Seguir la dieta mediterránea durante el embarazo mejora la microbiota intestinal de la madre

Así lo demuestra un estudio liderado por BCNatal y el IRSJD en el que han participado 351 mujeres embarazadas.
Un estudio coordinado por equipos de BCNatal (Hospital Sant Joan de Déu Barcelona – Hospital Clínic) y del Institut de Recerca Sant Joan de Déu ha determinado que seguir una dieta mediterránea durante el embarazo es beneficioso para la microbiota intestinal materna. Este tipo de alimentación favorece bacterias relacionadas con una mejor salud metabólica.
La investigación forma parte del proyecto IMPACT BCN, un ensayo clínico con más de 1.200 mujeres embarazadas que busca mejorar los resultados perinatales a largo plazo a través del bienestar materno durante el embarazo, sin intervenciones farmacológicas.
En una submuestra de 351 participantes, se analizó el impacto de dos cambios en la rutina sobre la microbiota intestinal y vaginal materna: seguir la dieta mediterránea y reducir el estrés mediante mindfulness.
Los resultados del estudio publicado en The American Journal of Clinical Nutrition muestran que la dieta mediterránea modifica la estructura global de la microbiota intestinal, aumentando bacterias beneficiosas para la salud. La intervención de reducción del estrés tuvo un efecto más modesto, y ninguna de las dos mostró cambios relevantes en la microbiota vaginal.

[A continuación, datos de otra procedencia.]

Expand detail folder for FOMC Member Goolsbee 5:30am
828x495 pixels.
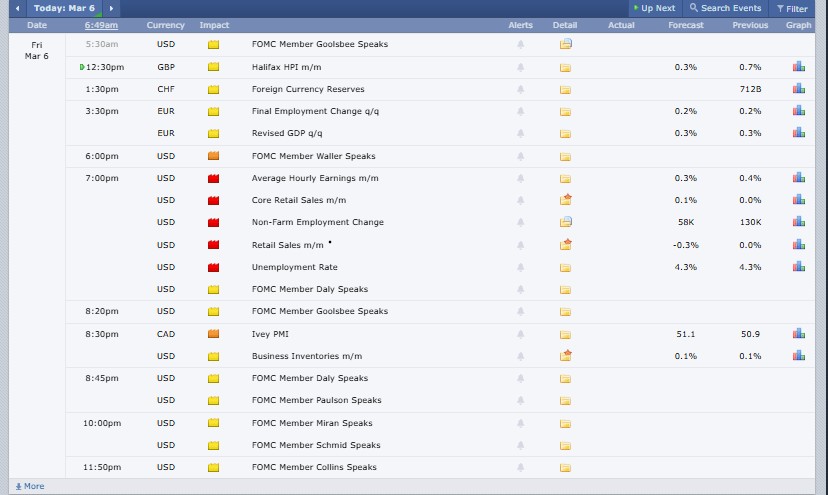[x=565, y=44]
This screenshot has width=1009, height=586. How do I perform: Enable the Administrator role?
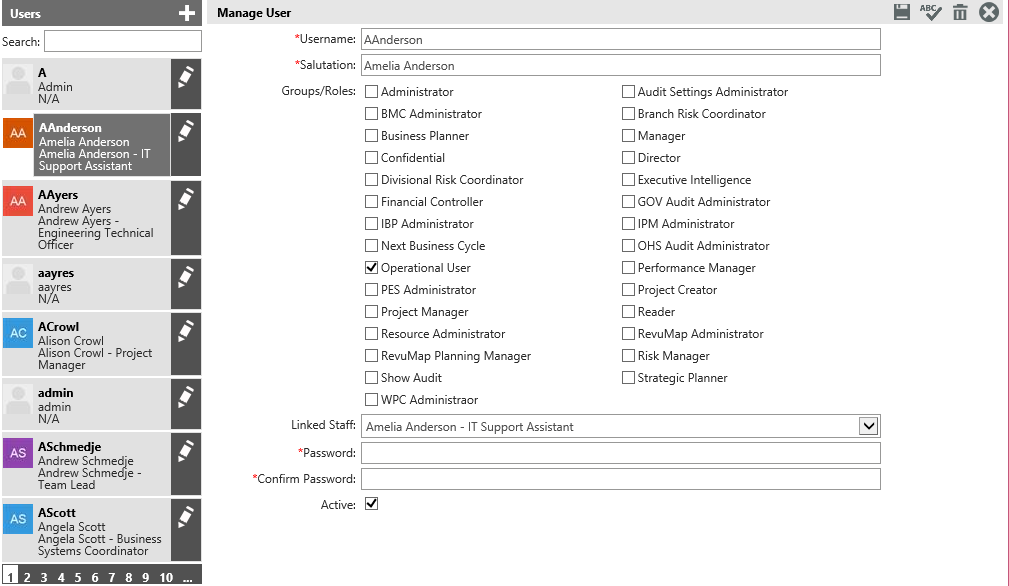371,91
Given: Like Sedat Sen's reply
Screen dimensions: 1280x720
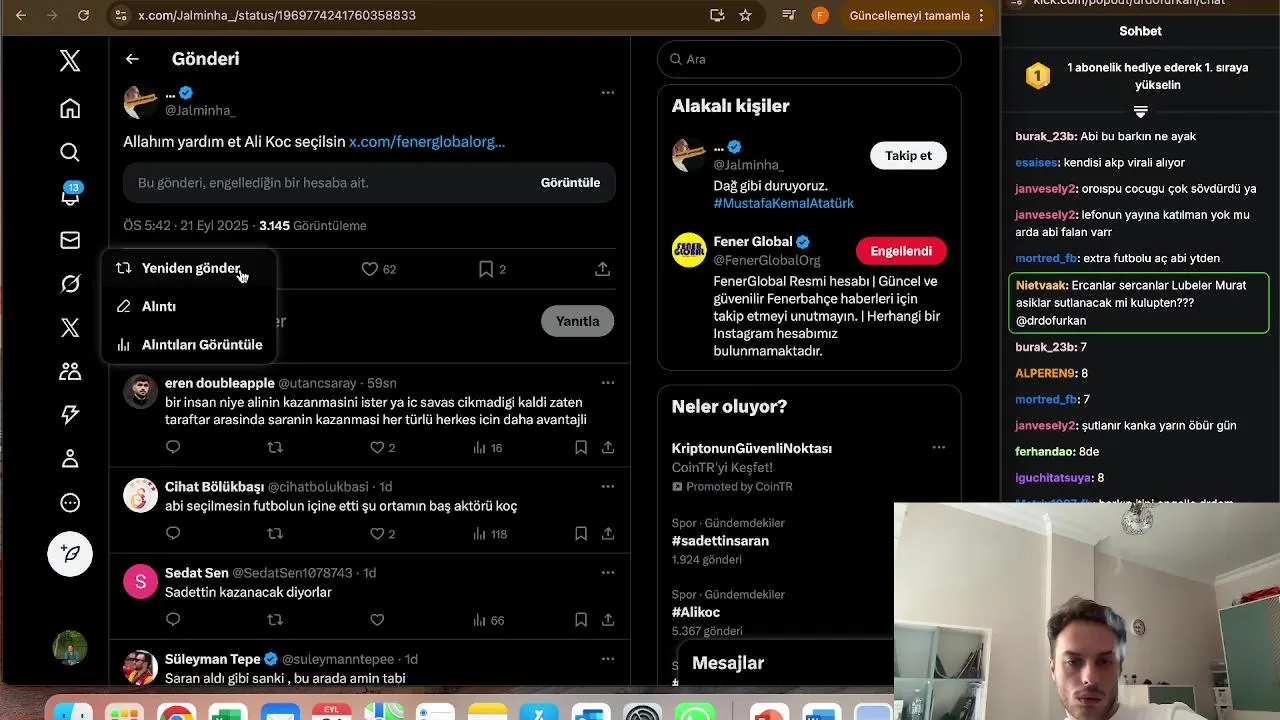Looking at the screenshot, I should click(377, 620).
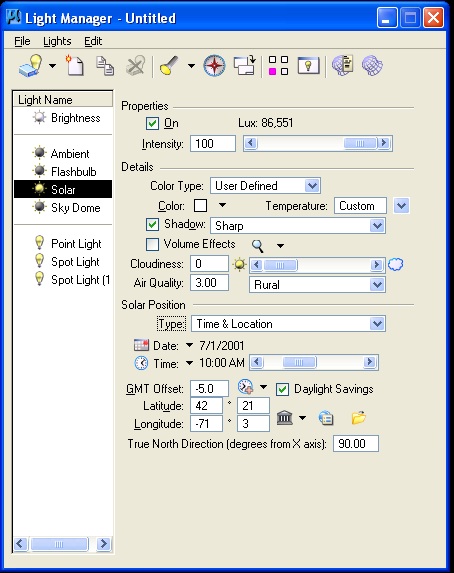Click the new light document icon
The image size is (454, 573).
75,65
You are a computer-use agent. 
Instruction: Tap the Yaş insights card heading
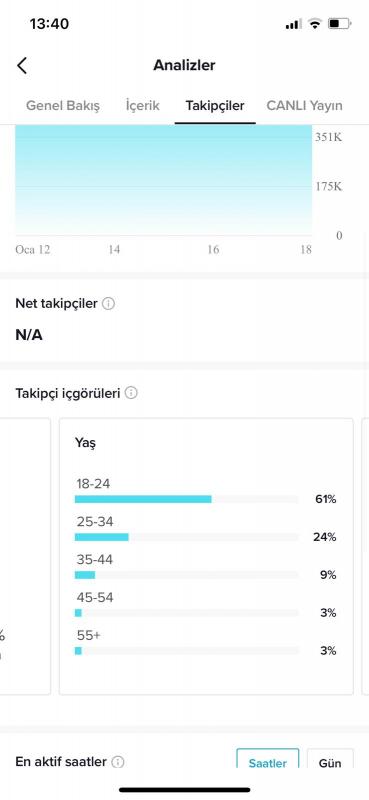click(85, 443)
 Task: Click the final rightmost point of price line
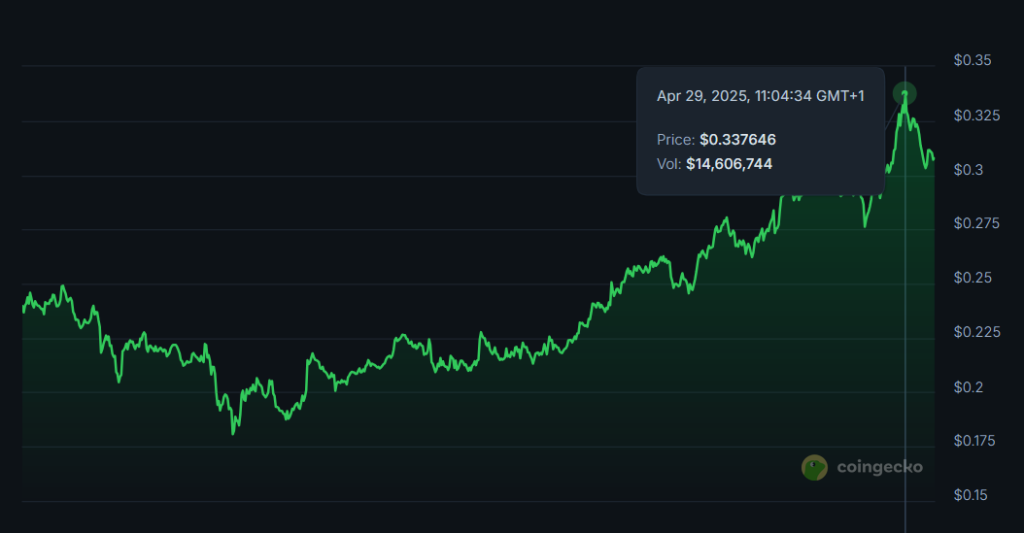tap(934, 160)
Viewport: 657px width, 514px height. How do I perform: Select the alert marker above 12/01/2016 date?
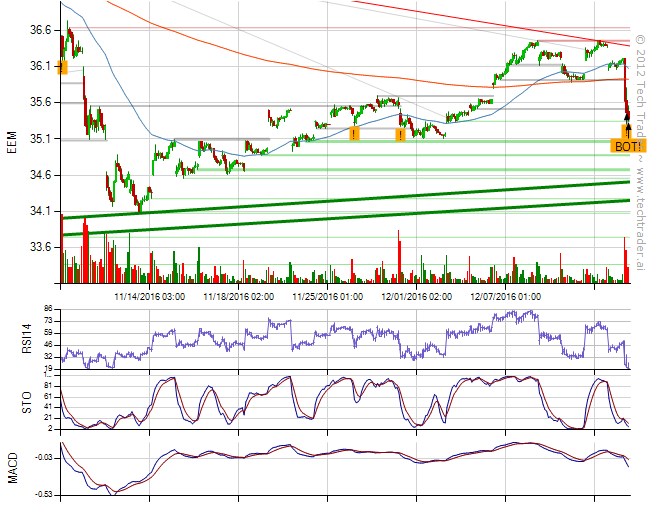coord(400,134)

La microbiota intestinal, formada por los microorganismos que habitan en el intestino, desempeña un papel clave en la digestión, el metabolismo y la regulación del sistema inmunitario. Durante el embarazo, su importancia es aún mayor, ya que puede influir en la salud materna, el desarrollo del feto y la futura microbiota del bebé.
Francesca Crovetto, investigadora del IRSJD y última autora del estudio, afirma que “el embarazo es una ventana de oportunidad única para mejorar la salud de la madre y del bebé. Cambios relativamente sencillos, como seguir una dieta mediterránea, pueden tener un impacto significativo en la microbiota intestinal”.
Este es uno de los primeros estudios clínicos que demuestra una relación directa entre intervenciones de estilo de vida durante el embarazo y la microbiota intestinal materna, aunque se necesitan más investigaciones para conocer sus efectos a largo plazo.